+++ Data for this task
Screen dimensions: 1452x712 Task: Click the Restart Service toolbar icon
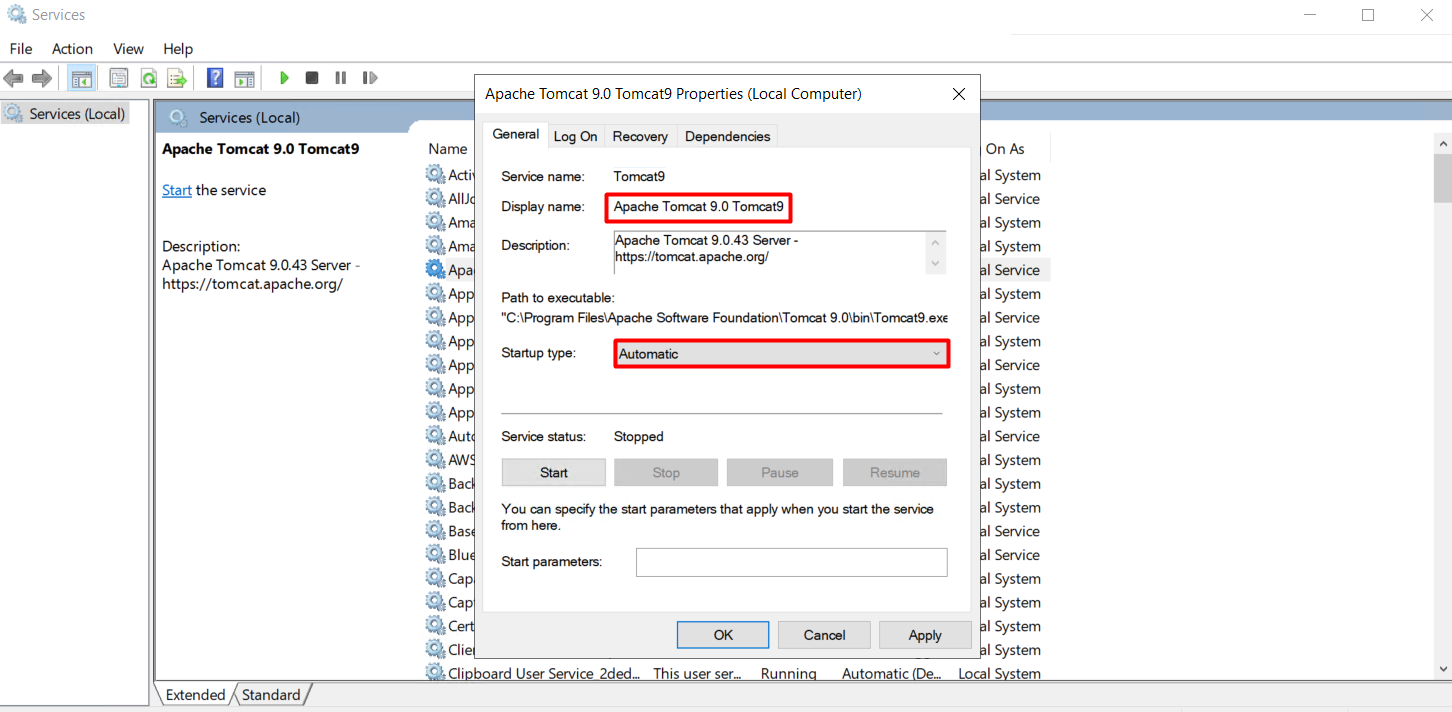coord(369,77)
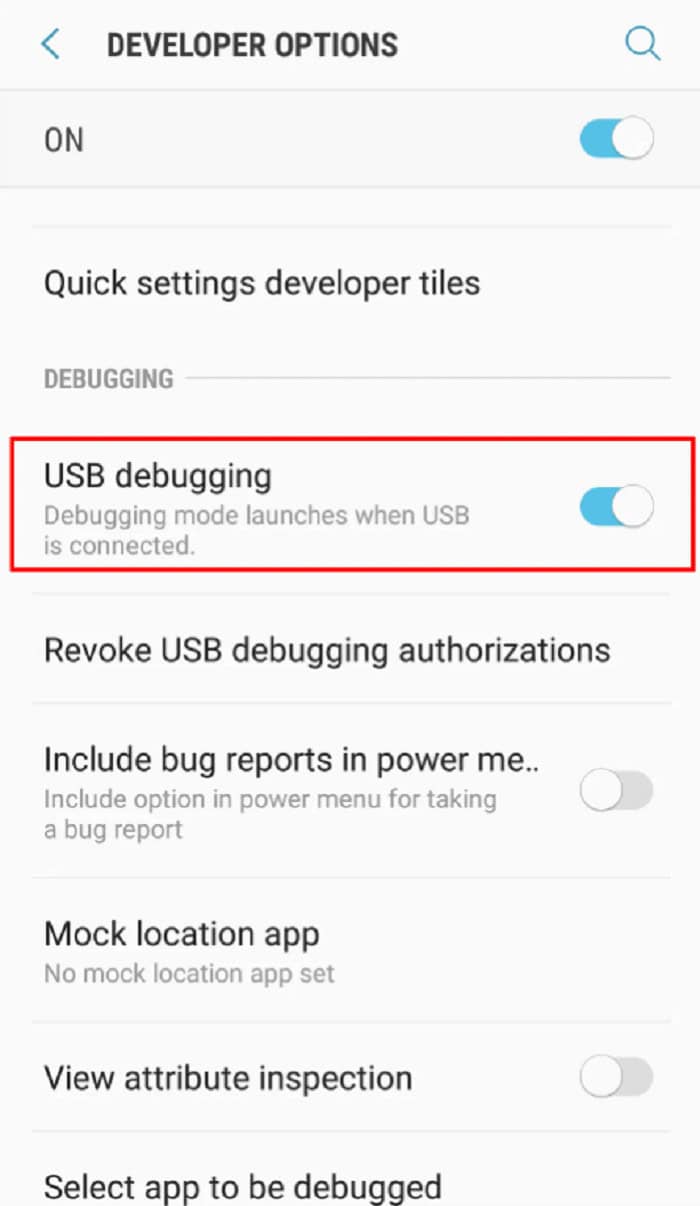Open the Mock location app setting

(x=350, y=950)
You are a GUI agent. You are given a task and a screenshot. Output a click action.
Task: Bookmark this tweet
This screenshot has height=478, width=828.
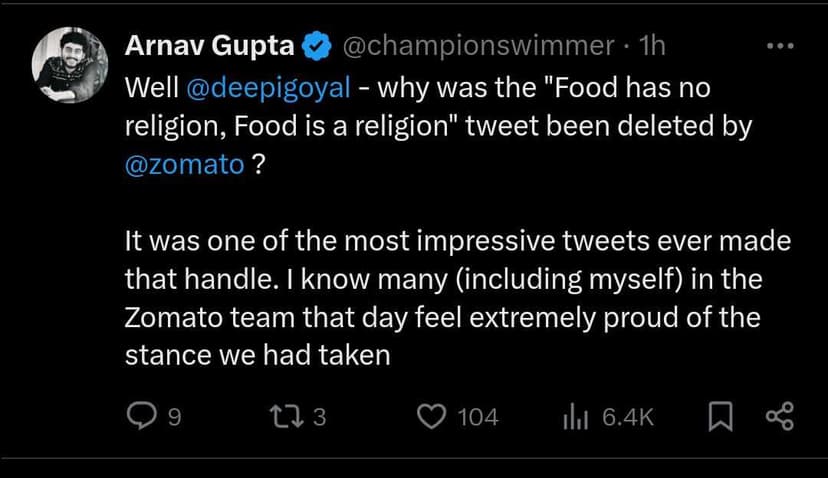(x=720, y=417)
++++++
▸ **Your objective**: An exact retyping of the material, minus the pictures, is the required answer.

▸ **Response**:
Screen dimensions: 1452x712 Task: Click the Restart Service toolbar icon
coord(369,77)
Open the Mock location app setting

(x=350, y=950)
You are a GUI agent. You are given a task and a screenshot. Output a click action.
Task: Bookmark this tweet
This screenshot has height=478, width=828.
(x=720, y=417)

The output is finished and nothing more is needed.